Records from a collection:
=== Section Start ===
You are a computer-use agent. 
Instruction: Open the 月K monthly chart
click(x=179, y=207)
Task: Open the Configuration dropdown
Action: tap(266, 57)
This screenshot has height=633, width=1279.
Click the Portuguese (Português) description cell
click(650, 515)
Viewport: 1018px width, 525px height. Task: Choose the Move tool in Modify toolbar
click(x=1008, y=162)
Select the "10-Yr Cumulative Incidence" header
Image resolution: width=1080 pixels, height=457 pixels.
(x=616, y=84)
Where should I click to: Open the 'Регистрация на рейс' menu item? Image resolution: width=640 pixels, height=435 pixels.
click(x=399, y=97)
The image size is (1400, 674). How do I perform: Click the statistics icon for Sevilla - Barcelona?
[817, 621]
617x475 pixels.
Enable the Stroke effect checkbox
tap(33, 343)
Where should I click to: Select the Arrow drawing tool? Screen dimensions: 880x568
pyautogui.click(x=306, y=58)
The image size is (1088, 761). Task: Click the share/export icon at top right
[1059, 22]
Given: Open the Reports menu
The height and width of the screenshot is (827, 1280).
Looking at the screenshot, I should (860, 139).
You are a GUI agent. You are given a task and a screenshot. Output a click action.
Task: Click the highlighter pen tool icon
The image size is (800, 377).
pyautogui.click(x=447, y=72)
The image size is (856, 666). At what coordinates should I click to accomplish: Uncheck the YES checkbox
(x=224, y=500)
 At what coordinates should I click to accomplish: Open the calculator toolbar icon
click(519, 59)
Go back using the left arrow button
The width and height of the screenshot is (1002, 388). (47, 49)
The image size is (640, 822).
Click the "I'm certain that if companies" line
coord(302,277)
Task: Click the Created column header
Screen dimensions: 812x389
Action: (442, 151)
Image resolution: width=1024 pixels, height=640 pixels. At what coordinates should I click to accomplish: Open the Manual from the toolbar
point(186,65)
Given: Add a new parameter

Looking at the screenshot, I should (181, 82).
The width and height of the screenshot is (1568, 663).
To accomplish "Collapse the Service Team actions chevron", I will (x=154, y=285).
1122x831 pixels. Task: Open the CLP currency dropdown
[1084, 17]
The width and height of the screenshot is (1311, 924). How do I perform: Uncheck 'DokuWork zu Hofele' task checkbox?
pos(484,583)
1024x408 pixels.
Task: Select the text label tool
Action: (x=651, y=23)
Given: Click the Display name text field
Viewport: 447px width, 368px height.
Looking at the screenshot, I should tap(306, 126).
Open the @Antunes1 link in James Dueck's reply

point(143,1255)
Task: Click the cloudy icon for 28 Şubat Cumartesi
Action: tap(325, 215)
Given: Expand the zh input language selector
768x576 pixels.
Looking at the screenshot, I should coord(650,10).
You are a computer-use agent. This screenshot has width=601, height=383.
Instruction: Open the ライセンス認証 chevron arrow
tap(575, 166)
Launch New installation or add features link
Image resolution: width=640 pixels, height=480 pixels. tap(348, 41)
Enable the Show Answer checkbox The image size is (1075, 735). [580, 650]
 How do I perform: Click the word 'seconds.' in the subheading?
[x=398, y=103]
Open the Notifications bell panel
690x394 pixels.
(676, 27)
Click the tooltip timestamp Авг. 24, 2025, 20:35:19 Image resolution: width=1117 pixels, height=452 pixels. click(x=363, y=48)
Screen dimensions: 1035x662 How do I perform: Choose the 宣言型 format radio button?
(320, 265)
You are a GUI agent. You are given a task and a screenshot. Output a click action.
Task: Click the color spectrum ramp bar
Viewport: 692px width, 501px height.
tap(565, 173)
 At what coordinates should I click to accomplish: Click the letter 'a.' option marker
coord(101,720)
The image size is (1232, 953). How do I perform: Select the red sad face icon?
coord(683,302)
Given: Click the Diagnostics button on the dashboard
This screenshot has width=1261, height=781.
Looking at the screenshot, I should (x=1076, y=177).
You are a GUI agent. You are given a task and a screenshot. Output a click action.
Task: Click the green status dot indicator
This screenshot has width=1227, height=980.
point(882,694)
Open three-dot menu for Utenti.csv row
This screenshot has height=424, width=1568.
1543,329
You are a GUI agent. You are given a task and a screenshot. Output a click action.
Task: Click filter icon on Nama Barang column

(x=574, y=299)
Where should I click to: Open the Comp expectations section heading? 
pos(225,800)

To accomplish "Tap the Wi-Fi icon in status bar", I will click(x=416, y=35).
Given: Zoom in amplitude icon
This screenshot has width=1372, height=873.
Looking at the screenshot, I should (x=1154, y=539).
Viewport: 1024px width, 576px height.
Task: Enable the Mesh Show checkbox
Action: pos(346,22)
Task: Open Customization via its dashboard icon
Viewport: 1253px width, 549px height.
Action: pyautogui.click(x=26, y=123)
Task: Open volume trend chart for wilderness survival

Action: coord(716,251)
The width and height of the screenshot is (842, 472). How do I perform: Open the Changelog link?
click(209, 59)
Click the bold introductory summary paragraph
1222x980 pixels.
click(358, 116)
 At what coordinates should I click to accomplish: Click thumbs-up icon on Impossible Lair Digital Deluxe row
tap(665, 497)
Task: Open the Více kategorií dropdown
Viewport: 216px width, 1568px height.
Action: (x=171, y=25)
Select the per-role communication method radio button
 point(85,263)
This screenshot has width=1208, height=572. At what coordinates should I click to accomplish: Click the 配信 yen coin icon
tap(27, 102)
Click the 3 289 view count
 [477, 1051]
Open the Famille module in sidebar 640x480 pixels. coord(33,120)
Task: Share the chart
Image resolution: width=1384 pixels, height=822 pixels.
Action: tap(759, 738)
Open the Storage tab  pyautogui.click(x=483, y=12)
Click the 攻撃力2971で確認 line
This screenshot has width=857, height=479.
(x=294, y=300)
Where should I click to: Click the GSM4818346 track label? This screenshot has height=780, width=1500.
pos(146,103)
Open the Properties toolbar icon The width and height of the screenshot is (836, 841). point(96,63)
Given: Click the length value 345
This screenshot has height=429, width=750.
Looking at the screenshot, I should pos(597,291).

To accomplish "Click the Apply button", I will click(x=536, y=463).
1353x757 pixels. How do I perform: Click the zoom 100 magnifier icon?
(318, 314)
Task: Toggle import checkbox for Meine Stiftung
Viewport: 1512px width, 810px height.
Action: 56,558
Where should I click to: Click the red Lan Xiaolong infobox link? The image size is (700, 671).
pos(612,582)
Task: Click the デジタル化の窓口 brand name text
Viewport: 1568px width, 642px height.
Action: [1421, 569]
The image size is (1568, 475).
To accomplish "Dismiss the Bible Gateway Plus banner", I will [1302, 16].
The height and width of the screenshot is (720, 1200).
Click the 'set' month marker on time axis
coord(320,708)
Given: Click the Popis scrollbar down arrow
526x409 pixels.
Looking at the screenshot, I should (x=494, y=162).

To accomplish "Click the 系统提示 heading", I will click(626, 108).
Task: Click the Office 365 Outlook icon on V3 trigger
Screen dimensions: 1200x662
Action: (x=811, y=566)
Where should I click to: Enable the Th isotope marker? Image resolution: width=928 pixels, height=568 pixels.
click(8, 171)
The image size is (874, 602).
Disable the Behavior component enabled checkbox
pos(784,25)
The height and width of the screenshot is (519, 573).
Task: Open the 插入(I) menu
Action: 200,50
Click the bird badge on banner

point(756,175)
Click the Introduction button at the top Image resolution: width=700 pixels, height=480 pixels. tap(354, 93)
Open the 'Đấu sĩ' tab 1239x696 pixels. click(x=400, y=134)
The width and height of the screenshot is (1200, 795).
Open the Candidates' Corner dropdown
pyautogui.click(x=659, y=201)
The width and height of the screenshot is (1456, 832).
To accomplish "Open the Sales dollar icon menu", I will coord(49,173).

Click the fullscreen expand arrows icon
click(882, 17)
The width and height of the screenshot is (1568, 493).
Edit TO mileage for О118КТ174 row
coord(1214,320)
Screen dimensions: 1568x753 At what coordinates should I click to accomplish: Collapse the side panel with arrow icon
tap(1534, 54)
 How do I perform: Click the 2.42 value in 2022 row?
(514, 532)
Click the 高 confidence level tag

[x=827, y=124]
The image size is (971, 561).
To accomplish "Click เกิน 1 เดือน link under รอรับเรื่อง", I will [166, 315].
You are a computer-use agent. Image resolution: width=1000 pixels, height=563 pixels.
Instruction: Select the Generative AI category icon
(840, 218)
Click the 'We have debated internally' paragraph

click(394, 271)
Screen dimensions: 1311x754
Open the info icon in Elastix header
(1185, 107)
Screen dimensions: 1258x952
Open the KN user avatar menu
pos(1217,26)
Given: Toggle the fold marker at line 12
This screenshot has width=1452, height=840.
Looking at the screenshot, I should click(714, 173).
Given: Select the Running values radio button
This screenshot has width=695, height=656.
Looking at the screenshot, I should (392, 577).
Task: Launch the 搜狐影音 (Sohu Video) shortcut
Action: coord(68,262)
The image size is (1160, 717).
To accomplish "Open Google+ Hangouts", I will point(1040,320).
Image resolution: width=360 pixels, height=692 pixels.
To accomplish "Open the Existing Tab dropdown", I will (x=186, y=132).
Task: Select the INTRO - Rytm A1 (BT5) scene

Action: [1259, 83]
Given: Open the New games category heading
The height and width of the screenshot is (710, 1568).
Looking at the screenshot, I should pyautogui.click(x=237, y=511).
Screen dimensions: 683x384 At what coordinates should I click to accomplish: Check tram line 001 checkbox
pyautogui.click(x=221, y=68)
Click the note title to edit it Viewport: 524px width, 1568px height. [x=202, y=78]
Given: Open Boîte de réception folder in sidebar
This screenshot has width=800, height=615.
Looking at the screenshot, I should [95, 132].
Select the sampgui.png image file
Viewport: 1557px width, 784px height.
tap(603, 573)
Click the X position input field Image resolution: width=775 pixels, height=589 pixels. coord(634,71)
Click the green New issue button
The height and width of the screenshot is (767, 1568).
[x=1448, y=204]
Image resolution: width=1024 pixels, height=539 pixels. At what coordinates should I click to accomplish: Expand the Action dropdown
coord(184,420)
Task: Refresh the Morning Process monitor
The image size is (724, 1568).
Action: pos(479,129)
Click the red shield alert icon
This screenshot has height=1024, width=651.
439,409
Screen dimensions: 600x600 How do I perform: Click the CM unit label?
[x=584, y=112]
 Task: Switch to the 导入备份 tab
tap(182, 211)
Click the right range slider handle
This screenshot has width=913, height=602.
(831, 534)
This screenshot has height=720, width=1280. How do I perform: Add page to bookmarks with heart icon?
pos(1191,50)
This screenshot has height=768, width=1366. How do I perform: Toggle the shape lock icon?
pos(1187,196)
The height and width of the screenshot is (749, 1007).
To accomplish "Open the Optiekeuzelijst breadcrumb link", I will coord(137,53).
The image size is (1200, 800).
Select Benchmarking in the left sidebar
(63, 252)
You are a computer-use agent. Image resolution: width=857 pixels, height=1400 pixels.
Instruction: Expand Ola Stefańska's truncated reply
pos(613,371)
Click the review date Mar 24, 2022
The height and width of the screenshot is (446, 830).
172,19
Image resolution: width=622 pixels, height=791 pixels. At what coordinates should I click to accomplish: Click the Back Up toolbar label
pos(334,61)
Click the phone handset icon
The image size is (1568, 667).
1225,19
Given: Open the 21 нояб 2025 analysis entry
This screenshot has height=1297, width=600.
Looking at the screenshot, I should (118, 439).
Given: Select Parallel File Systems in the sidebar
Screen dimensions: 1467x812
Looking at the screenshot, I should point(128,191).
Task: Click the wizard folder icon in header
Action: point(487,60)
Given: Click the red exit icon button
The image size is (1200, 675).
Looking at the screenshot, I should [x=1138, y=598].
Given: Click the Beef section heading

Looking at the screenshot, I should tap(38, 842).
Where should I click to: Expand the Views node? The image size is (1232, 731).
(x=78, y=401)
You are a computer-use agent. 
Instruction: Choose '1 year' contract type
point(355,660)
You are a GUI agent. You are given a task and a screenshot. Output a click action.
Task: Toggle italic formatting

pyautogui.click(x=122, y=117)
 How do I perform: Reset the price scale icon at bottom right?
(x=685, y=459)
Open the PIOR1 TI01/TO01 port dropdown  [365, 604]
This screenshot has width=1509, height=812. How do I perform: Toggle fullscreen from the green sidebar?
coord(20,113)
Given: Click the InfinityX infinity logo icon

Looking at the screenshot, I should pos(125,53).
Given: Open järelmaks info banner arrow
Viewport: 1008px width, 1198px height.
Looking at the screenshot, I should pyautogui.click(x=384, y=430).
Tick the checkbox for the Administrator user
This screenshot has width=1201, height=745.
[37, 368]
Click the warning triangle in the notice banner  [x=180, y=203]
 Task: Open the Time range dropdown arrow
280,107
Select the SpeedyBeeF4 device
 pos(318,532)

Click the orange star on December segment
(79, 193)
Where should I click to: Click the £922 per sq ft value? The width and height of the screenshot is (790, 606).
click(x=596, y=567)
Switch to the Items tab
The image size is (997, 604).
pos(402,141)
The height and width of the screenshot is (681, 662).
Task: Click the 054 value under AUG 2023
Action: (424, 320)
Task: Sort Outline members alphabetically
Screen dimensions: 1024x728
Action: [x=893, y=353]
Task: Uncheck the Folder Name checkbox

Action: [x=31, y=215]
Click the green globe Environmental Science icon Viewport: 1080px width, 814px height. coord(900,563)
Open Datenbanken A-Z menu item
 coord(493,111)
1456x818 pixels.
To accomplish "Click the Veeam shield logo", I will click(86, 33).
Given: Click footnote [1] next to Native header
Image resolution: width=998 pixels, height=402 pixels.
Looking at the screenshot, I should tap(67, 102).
=== Section End ===
#### EXERCISE REQUIREMENTS:
Reproduce, word for word and in full, only the lines above that start at the line with "Task: Switch to the 导入备份 tab" and run through the line with "Given: Click the red exit icon button", both ends included.

#### RESPONSE BELOW:
 Task: Switch to the 导入备份 tab
tap(182, 211)
Click the right range slider handle
This screenshot has width=913, height=602.
(831, 534)
This screenshot has height=720, width=1280. How do I perform: Add page to bookmarks with heart icon?
pos(1191,50)
This screenshot has height=768, width=1366. How do I perform: Toggle the shape lock icon?
pos(1187,196)
The height and width of the screenshot is (749, 1007).
To accomplish "Open the Optiekeuzelijst breadcrumb link", I will coord(137,53).
The image size is (1200, 800).
Select Benchmarking in the left sidebar
(63, 252)
You are a computer-use agent. Image resolution: width=857 pixels, height=1400 pixels.
Instruction: Expand Ola Stefańska's truncated reply
pos(613,371)
Click the review date Mar 24, 2022
The height and width of the screenshot is (446, 830).
172,19
Image resolution: width=622 pixels, height=791 pixels. At what coordinates should I click to accomplish: Click the Back Up toolbar label
pos(334,61)
Click the phone handset icon
The image size is (1568, 667).
1225,19
Given: Open the 21 нояб 2025 analysis entry
This screenshot has height=1297, width=600.
Looking at the screenshot, I should (118, 439).
Given: Select Parallel File Systems in the sidebar
Screen dimensions: 1467x812
Looking at the screenshot, I should point(128,191).
Task: Click the wizard folder icon in header
Action: point(487,60)
Given: Click the red exit icon button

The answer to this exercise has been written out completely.